After nearly 30 years of serving her country, an Air Force vet retires to serve her family


After nearly 30 years of serving her country, an air force vet retires to serve her family. 

Colonel Judi Hughes, a former commander in the 628th medical group, says retiring was not an easy choice, but with family in mind – she decided to make Charleston her home.

“If anything happened in the world, I’d want to be part of it,” she said.

Hands made to serve. “This was my opportunity to do something.” And a heart made to selflessly love.

Colonel Judi Hughes is a retired Air Force commander.

Nearly 30 years ago, she set out on a mission to serve her country as a nurse after college

“I love taking care of people, that’s why I chose nursing even over being a doctor,” she said.

Climbing the ranks; “Went to first lieutenant, captain, major, lieutenant colonel, and full bird colonel, I was really blessed,” she noted.

Serving for 27 and a half years, Hughes went on 14 assignments, taking her family including her daughter, son, and spouse all over the world. 

Hughes sat down with me and says out all of her assignments, her deployment to Bagrahm Airbase in Afghanistan was pivotal in her career. A mission she volunteered for.

“This was my opportunity to do something. We saw incredible trauma, I was blown away by the sacrifice,” she recalled. “We saw two major injuries that someone would have lost from an IUD. And then they would say things like, it’s okay, it’s alright, that level of sacrifice made me want to do anything for those people.” 

Hughes and her family made their way to the Lowcountry shortly after her 7-month assignment in Afghanistan. 

A move that would change her and her family’s life forever

“That was a big decision,” she said.
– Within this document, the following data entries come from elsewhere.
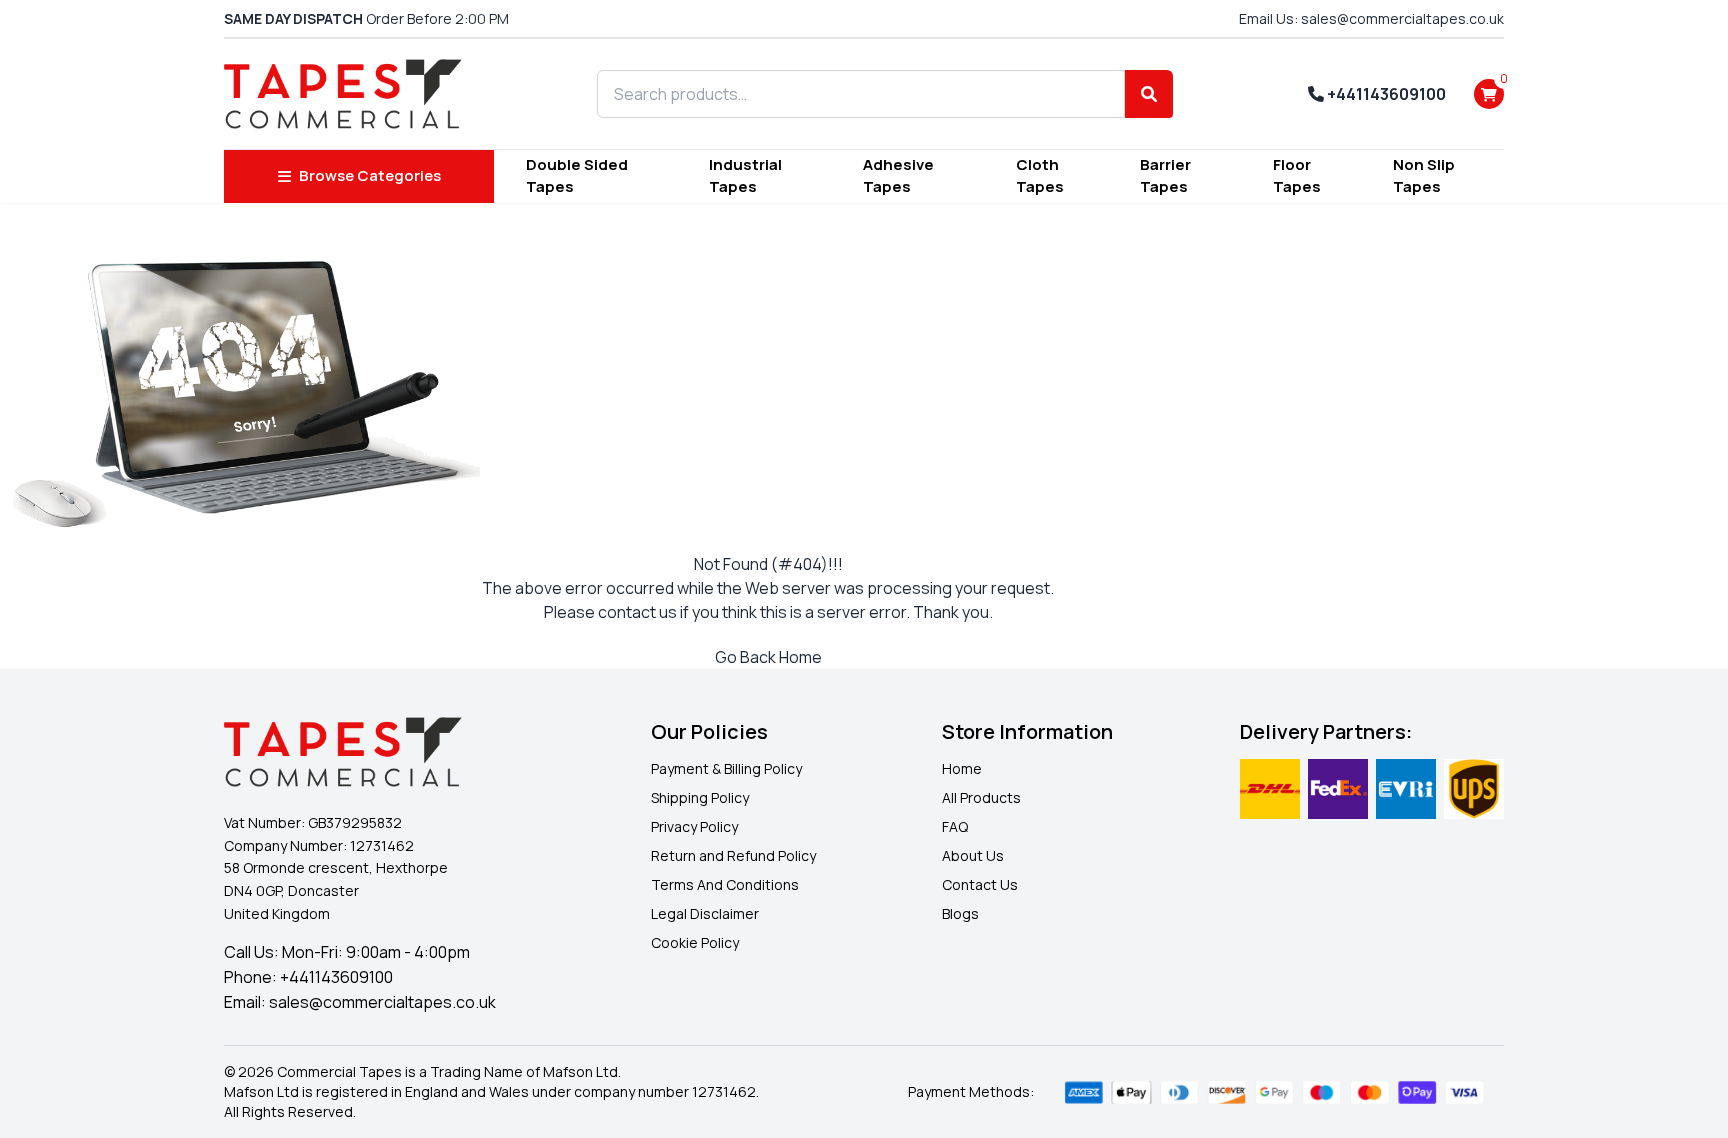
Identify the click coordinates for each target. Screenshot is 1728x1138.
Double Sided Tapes (577, 176)
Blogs (960, 913)
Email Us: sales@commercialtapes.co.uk (1371, 18)
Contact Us (980, 884)
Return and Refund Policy (733, 855)
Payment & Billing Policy (726, 768)
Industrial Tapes (745, 176)
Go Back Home (768, 657)
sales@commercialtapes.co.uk (382, 1002)
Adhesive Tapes (898, 176)
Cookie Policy (695, 942)
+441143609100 (1385, 94)
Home (962, 768)
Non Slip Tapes (1424, 176)
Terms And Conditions (725, 884)
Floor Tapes (1297, 176)
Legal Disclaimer (705, 913)
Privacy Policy (694, 826)
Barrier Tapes (1165, 176)
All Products (981, 797)
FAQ (955, 826)
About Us (973, 855)
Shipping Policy (700, 797)
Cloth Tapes (1040, 176)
That decision: retiring in Charleston.

“I really thought about it and was like I don’t want to retire, I still have some work in me.” 

Typically, people in the service have until the end of December to let the air force know they are retiring. But this time was different for Hughes.

“They opened up this little window, to give people an opportunity to say they want to retire again, I felt like it was a sign from God. Why did this window open up? In 27 years there’s never been a second chance.”

At the time, her daughter was going into her senior year at Academic Magnet which changed everything.

“My daughter had a unique history; at 11 she was in a jet ski crash that left her with a traumatic brain injury. For 2 weeks she didn’t know who we were, she couldn’t read, she couldn’t communicate… and here she is at Magnet, working on a thesis, I couldn’t pull her from it.”

She talked to her daughter about retiring and her daughter actually told her not to do it, but…

“I really wanted to enjoy her senior year, so the last day of that little 2 week window, I said I’m going to retire.”

A decision she doesn’t regret. “I don’t regret it, I miss it, I loved what I did.”

Hughes said it was time to put family first. “I really felt like my family paid a price, and it’s time to put them first.” 

Now, this mom and retired colonel has lots of memories to share. “I actually kept a blog.”

Recounting her time in Afghanistan and other assignments, Hughes turned her blog into a book of memories.

“I do grab my book every once in a while and sit and reflect on my time there and the people.”

Whether it’s going through books filled with memories or glancing at her retirement table with her uniforms, unit coins, medals, ribbons and other cherished tokens, Hughes says all she has to do is look in the sky for a c-17 airplane as a reminder.

“I just love seeing those planes fly over and know that they are going to do amazing things for country.”

Just as she did for 27 and a half years. 

Hughes has not stopped serving yet. In her off time, she volunteers at local consignment shops and local organizations because she says she was born to give back.